天間林の福祉事業の中核に、村保健センター地鎮祭

2002年 08月 09日 (金) | Category : 青森県の介護ニュース

わが国の高齢者介護は、1963年に老人福祉法が制定された以降、70年代の老人医療費の無料化、80年代の老人保健法の制定、90年代の福祉8法の改正・ゴールドプランの制定など、人口の急速な高齢化が進む中で、時代の要請に応えながら発展してきた。

2000年4月から実施された介護保険制度は、措置から契約への移行、選択と権利の保障、保健・医療・福祉サービスの一体的提供など、わが国の高齢者介護の歴史においても時代を画す改革であり、介護保険制度の導入によって高齢者介護のあり方は大きく変容しつつある。

わが国の平均寿命は世界でも最高水準となった。高齢期は今や誰もが迎えると言ってよい時代となっており、また、高齢者となってからの人生も長い。その長い高齢期をどのように過ごすのかは、個人にとっても社会にとっても極めて大きな課題となっている。

人生の最期まで、個人として尊重され、その人らしく暮らしていくことは誰もが望むものである。このことは、介護が必要となった場合でも同じである。

そうした思いに応えるためには、自分の人生を自分で決め、また、周囲からも個人として尊重される社会、すなわち、尊厳を保持して生活を送ることができる社会を構築していくことが必要である。また、高齢者介護においても、日常生活における身体的な自立の支援だけではなく、精神的な自立を維持し、高齢者自身が尊厳を保つことができるようなサービスが提供される必要がある。

介護保険は、高齢者が介護を必要とすることとなっても、自分の持てる力を活用して自立して生活することを支援する「自立支援」を目指すものであるが、その根底にあるのは「尊厳の保持」である。

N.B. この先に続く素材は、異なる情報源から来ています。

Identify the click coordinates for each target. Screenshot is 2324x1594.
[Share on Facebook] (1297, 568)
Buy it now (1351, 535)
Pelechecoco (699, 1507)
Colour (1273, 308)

今、私たちの直面する高齢者介護の課題をとりあげたい。

天間林村が同村天間舘森ノ上に建設を予定している「村保健センター」(仮称)の地鎮祭および安全祈願祭が八日、小又勉村長ら関係者出席の下、現地で行われた。来年四月オープン予定のセンターには、保健や介護業務の窓口のほか在宅介護支援センターを併設。保健福祉事業の中核を担う施設として期待される。

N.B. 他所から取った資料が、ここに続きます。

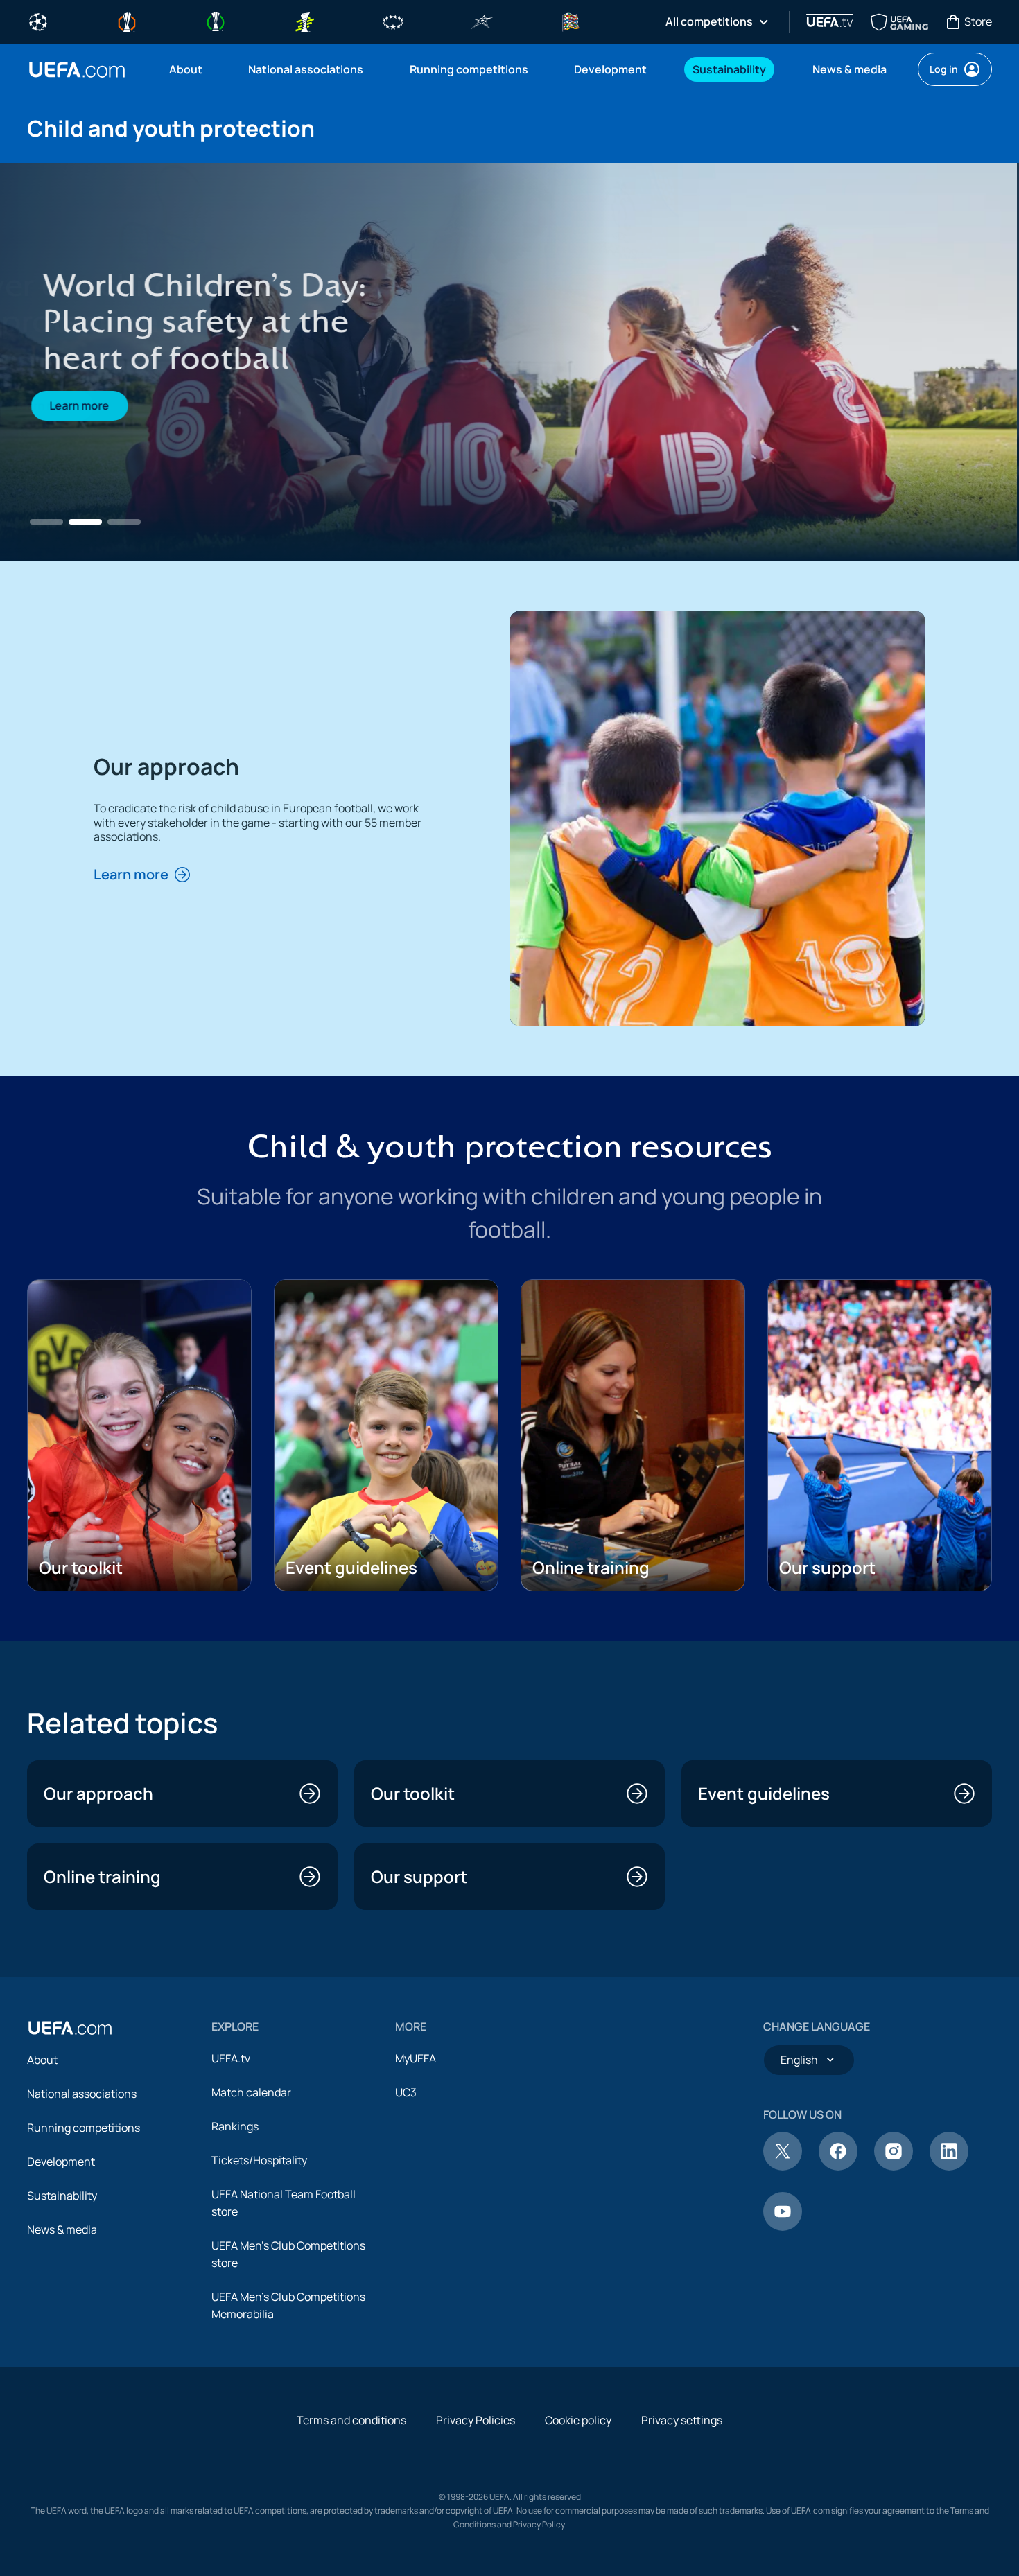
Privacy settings (681, 2420)
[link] (185, 69)
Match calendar (251, 2092)
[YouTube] (782, 2226)
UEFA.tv (230, 2058)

村役場の東側に位置するセンターは、約二千八百平方メートルの敷地に、鉄筋コンクリート一部二階建て約千七百平方メートルの建物や駐車場などを整備。建物は全館バリアフリーで、村民の総合健診に使う大広間や診察室、多目的ホールなどを備えている。総事業費は約五億円。


神事では、出席した約三十人の関係者が玉ぐしをささげ、工事の無事を祈った。小又村長は「村にとって、高齢者と児童への福祉は重要な政策の一つ。センターが果たす役割は非常に大きい」と話していた。